Des chiffres qui parlent
En 2022, 381 000 retraités ont opté pour une activité salariée tout en percevant leur pension, une hausse par rapport aux 354 000 de l'année précédente. Le rapport met en lumière que ces retraités bénéficient en moyenne d'une augmentation de 1,5 fois leur revenu grâce au cumul emploi-retraite. Concrètement, ceux-ci touchent une pension mensuelle brute de 1 755 euros, dont 560 euros représentent la part de l'Agirc-Arrco. À cela s'ajoute un salaire brut moyen de 923 euros par mois, ce qui donne un revenu total de 2 678 euros.
Le profil des retraités actifs
Qui sont ces retraités qui choisissent de travailler après avoir quitté le monde professionnel ? En moyenne, ils ont 68,2 ans et ont pris leur retraite à 62,2 ans. Près de 53 % d'entre eux sont des hommes et 55 % exercent à temps partiel. D'après l'Agirc-Arrco, parmi les nouveaux retraités de 2021 ayant commencé un cumul emploi-retraite en 2022, 67 % ont repris un emploi chez le même employeur, et 58 % le font moins de six mois après leur retraite.

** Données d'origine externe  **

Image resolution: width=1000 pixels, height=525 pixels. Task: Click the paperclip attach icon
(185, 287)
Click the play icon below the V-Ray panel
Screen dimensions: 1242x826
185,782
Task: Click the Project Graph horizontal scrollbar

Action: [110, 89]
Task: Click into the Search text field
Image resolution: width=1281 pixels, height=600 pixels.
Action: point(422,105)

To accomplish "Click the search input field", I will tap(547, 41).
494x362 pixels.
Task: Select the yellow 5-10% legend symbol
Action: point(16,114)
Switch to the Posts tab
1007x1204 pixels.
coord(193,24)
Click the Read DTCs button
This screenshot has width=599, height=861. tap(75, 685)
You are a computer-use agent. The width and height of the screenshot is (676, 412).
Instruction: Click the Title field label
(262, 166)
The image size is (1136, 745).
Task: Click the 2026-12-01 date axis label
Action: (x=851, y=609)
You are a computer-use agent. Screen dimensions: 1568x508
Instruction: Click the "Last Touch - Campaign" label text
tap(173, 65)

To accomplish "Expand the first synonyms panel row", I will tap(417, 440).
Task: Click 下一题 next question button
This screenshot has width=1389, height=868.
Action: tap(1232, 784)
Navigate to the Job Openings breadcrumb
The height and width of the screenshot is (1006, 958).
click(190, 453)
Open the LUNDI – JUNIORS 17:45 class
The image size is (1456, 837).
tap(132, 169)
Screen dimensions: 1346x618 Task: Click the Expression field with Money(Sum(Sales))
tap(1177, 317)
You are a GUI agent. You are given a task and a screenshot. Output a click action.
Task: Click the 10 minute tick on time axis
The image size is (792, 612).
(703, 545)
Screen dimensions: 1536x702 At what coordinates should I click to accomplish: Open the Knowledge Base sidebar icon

Retraite progressive : une autre option
Le rapport met également en lumière la retraite progressive, qui permet aux futurs retraités de diminuer leur temps de travail tout en touchant une partie de leur pension. Ce modèle est accessible deux ans avant l'âge légal de départ à la retraite. En 2022, près de 14 000 nouvelles retraites progressives ont été enregistrées, avec 70 % de femmes. Ces retraités perçoivent en moyenne une pension de 683 euros et un salaire de 2 763 euros, donnant un revenu total de 3 445 euros.